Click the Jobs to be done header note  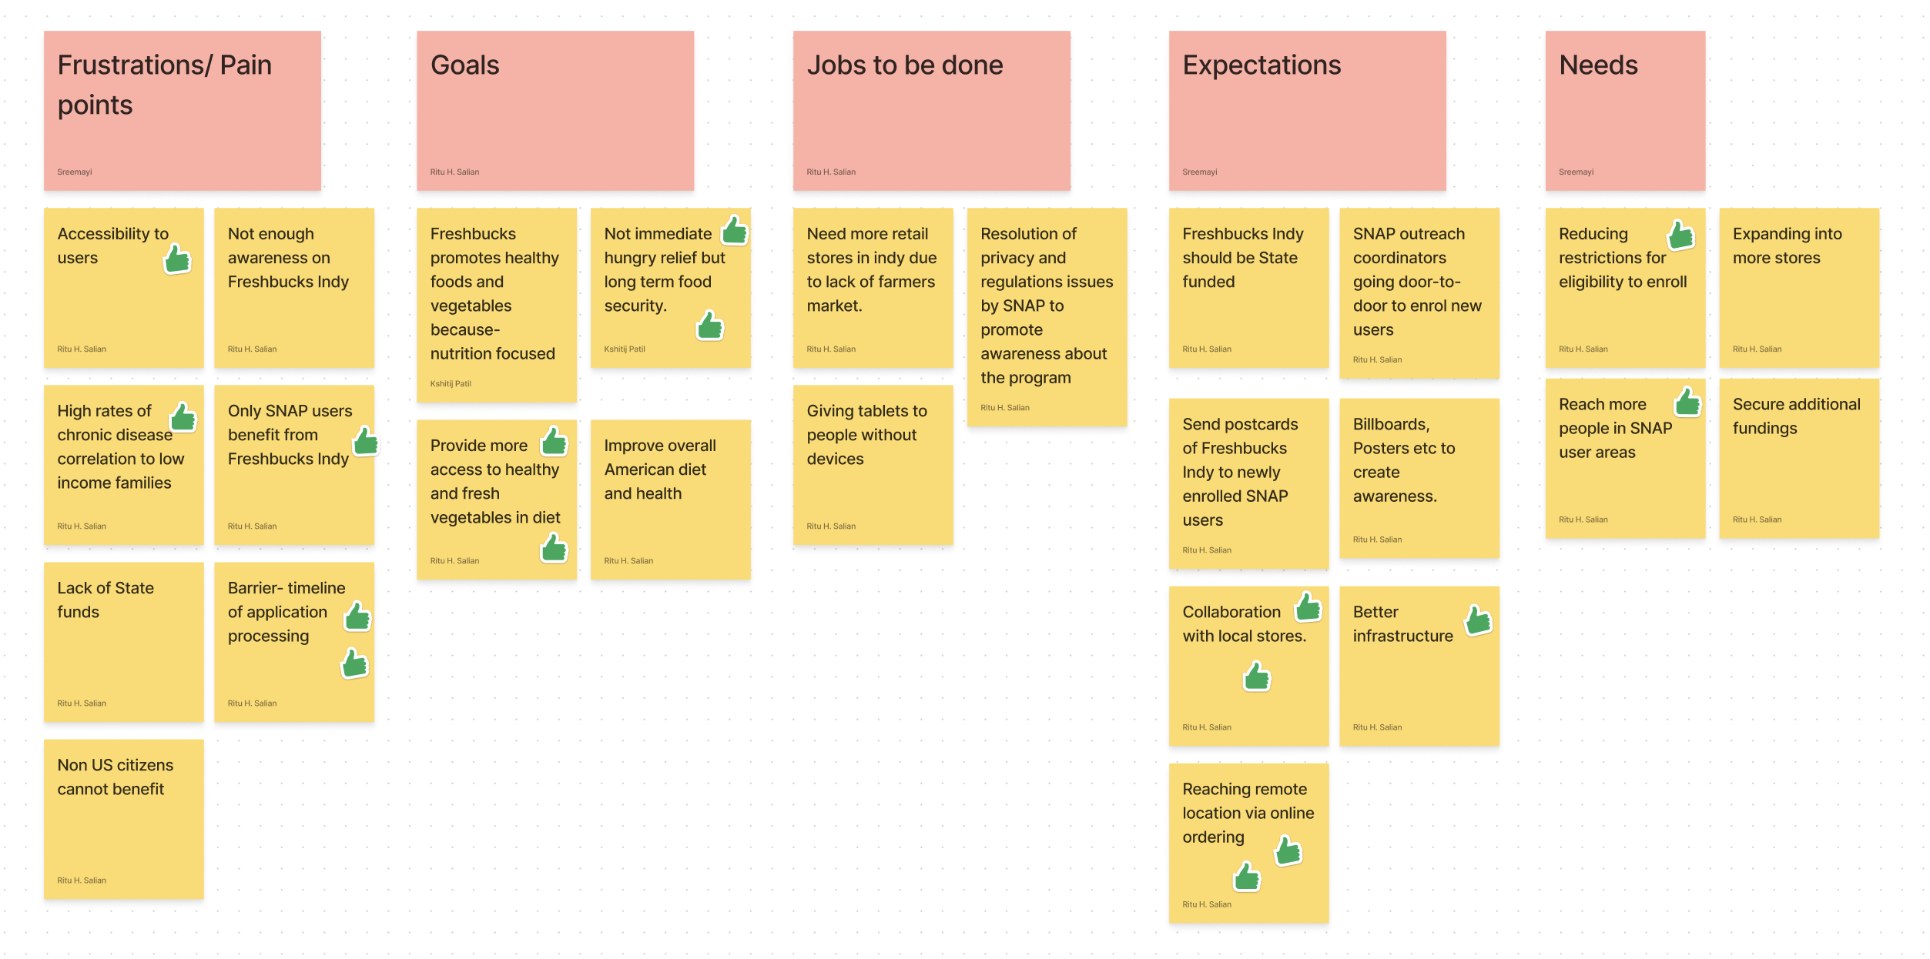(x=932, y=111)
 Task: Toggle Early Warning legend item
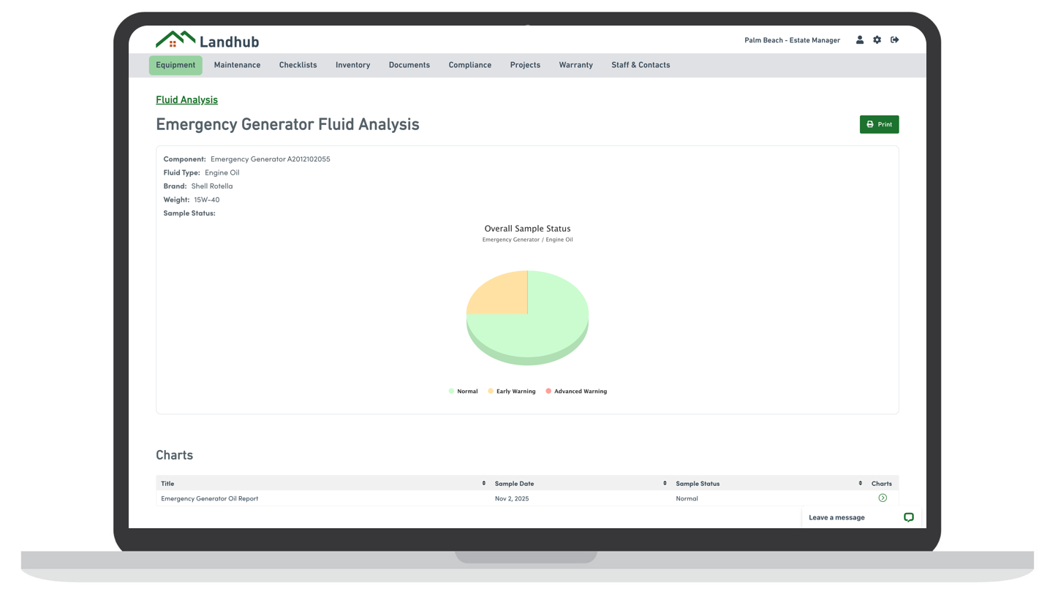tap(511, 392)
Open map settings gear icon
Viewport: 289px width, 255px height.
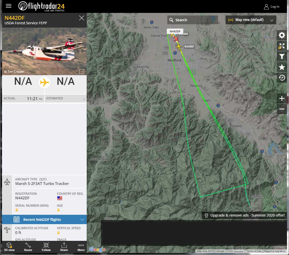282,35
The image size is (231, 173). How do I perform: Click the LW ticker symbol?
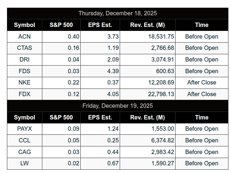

★ ★ ★ ★

* _The problem_
Inclusive range, exact copy: the line containing "Open map settings gear icon" through the last line of the listing. Print nothing else, and no pictures.

* _Result for this exercise_
Open map settings gear icon
Viewport: 289px width, 255px height.
282,35
The image size is (231, 173). How do I perform: Click the LW ticker symbol?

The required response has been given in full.